__Items for pointing to words and elements__.
▼▼▼
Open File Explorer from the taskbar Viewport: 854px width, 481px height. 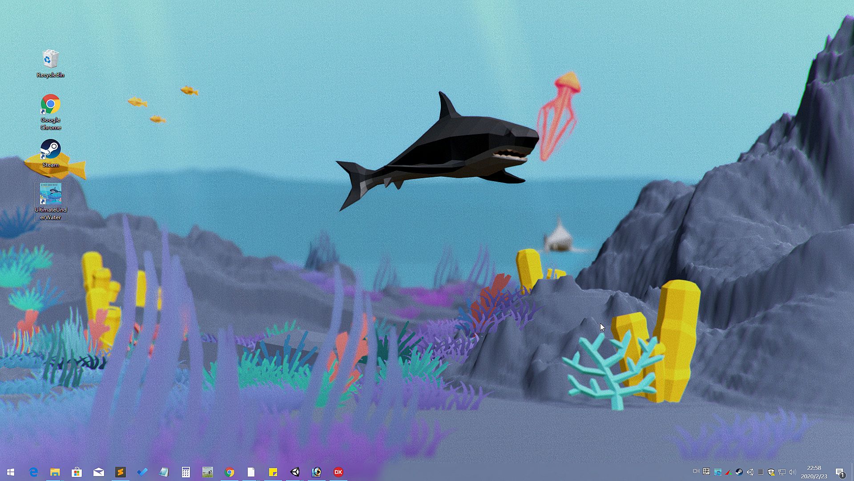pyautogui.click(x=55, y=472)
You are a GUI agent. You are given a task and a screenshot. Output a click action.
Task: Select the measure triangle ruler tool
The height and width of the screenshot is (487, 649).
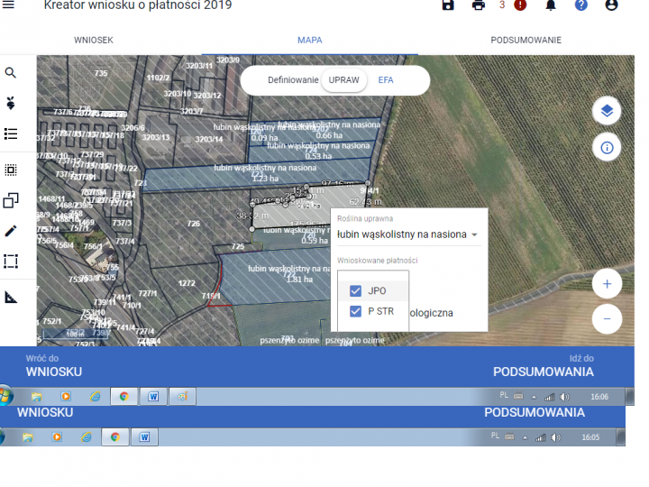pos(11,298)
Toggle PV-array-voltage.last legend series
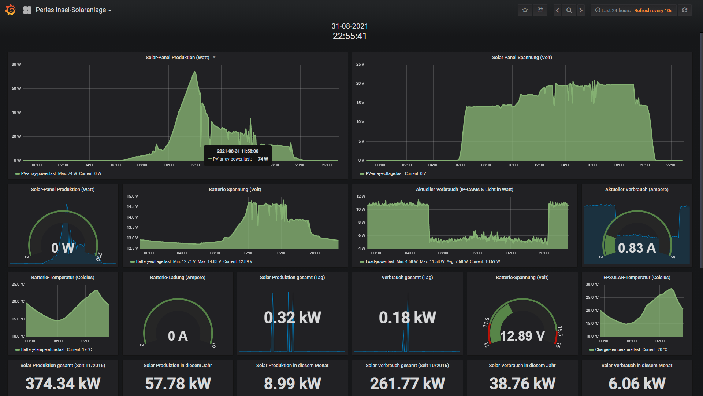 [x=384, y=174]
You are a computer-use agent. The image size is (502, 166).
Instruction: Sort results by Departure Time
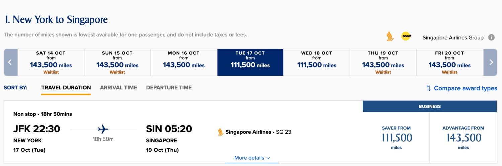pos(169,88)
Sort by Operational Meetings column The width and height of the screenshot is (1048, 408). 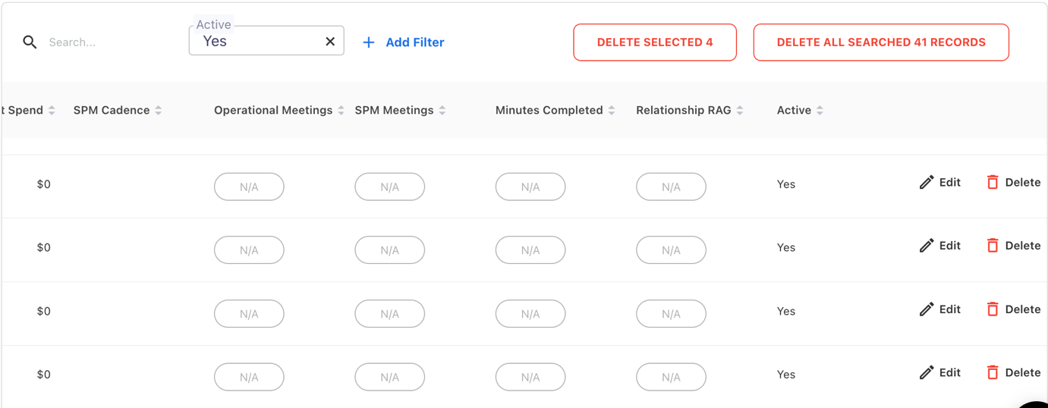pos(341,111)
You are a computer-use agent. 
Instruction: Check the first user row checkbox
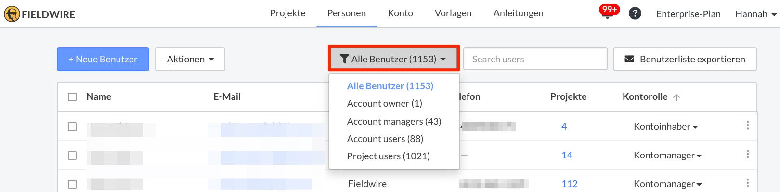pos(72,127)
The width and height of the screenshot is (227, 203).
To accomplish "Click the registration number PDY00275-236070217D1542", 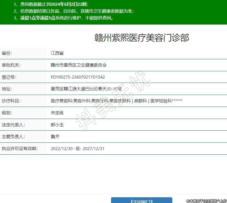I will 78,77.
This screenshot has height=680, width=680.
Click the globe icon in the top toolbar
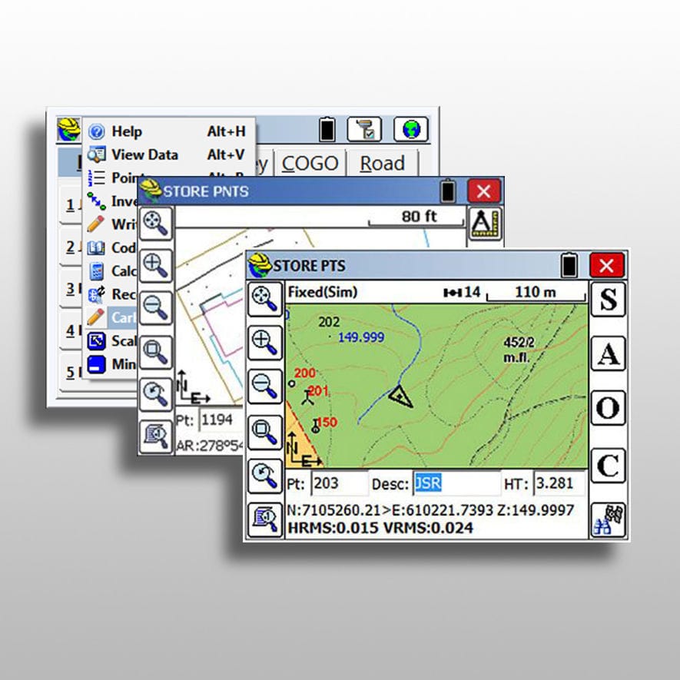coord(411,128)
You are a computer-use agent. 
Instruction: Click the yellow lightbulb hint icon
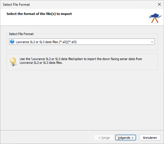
▲▲▲
Pick out every line of the items above that contains the string "icon", matching case exactly.

__Output below__.
Click the globe icon in the top toolbar
Instruction: Click the yellow lightbulb hint icon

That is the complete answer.